O Supremo Tribunal Federal (STF) prosseguiu, nesta quinta-feira (27), com o julgamento da Arguição de Descumprimento de Preceito Fundamental (ADPF) 973, que analisa a possível omissão do Estado brasileiro em lidar com as violações de direitos da população negra. Até agora, todos os oito ministros que se manifestaram reconheceram a existência do racismo estrutural e levaram à luz grave violação de direitos, embora apresentem divergências sobre a caracterização de um "estado de coisas inconstitucional".
Dentre os votos apresentados, os do relator, ministro Luiz Fux, e dos ministros Flávio Dino e Cármen Lúcia apoiaram a ideia de um "estado de coisas inconstitucional", que implica uma violação massiva e contínua de direitos fundamentais, exigindo a ação coordenada dos poderes públicos. De acordo com essa perspectiva, seria necessária a implementação de um plano nacional voltado ao enfrentamento do racismo, com a colaboração do Judiciário.
A ministra Cármen Lúcia destacou que a evidência do estado inconstitucional é atribuída à "insuficiência de providências" do poder público diante do racismo histórico e estrutural. Ela enfatizou que a Constituição Federal deve ser plenamente aplicada para todos, independentemente da raça, e ressaltou que são imprescindíveis ações concretas tanto do governo quanto da sociedade.
Em contrapartida, cinco ministros – Cristiano Zanin, André Mendonça, Nunes Marques, Alexandre de Moraes e Dias Toffoli – embora concordando com a identificação do racismo estrutural e das violações graves, não se alinharam à noção de "estado de coisas inconstitucional". Para Zanin, a presença de políticas públicas adequadas impede essa classificação, caracterizando apenas uma "insuficiência de providências". Mendonça e Moraes também apontaram avançados esforços do Estado desde a promulgação da Constituição de 1988, questionando a plena institucionalização do racismo.
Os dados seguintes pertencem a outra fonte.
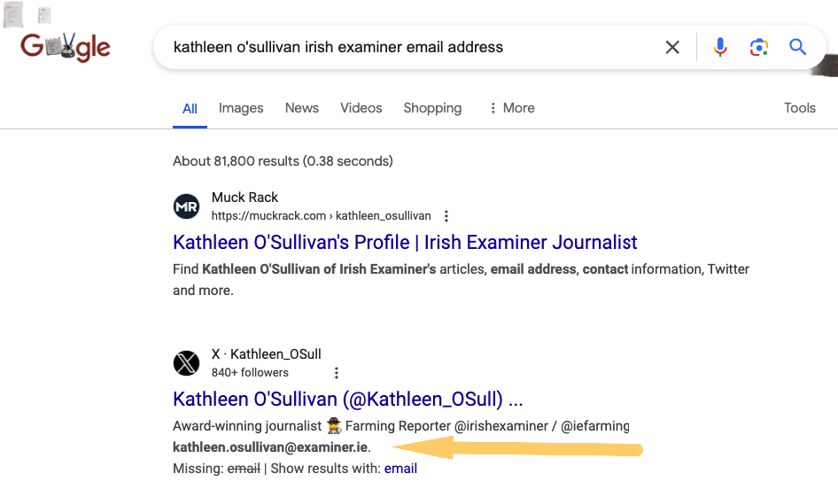Click the Muck Rack site favicon
Viewport: 838px width, 497px height.
tap(186, 206)
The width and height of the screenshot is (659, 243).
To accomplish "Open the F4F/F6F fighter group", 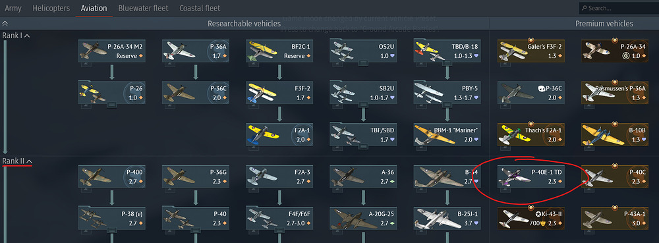I will point(279,218).
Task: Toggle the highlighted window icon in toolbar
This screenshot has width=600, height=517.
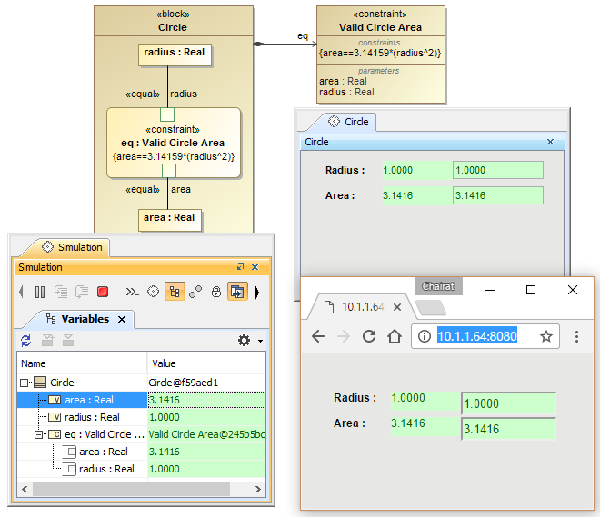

Apesar das divergências jurídicas, é unânime o reconhecimento das violações sistêmicas e da demanda urgente por ações efetivas por parte do poder público em relação à reparação.
O julgamento desse tema crucial será retomado em uma data a ser definida, mantendo a expectativa quanto às implicações futuras em políticas públicas e ações sociais voltadas para a população negra.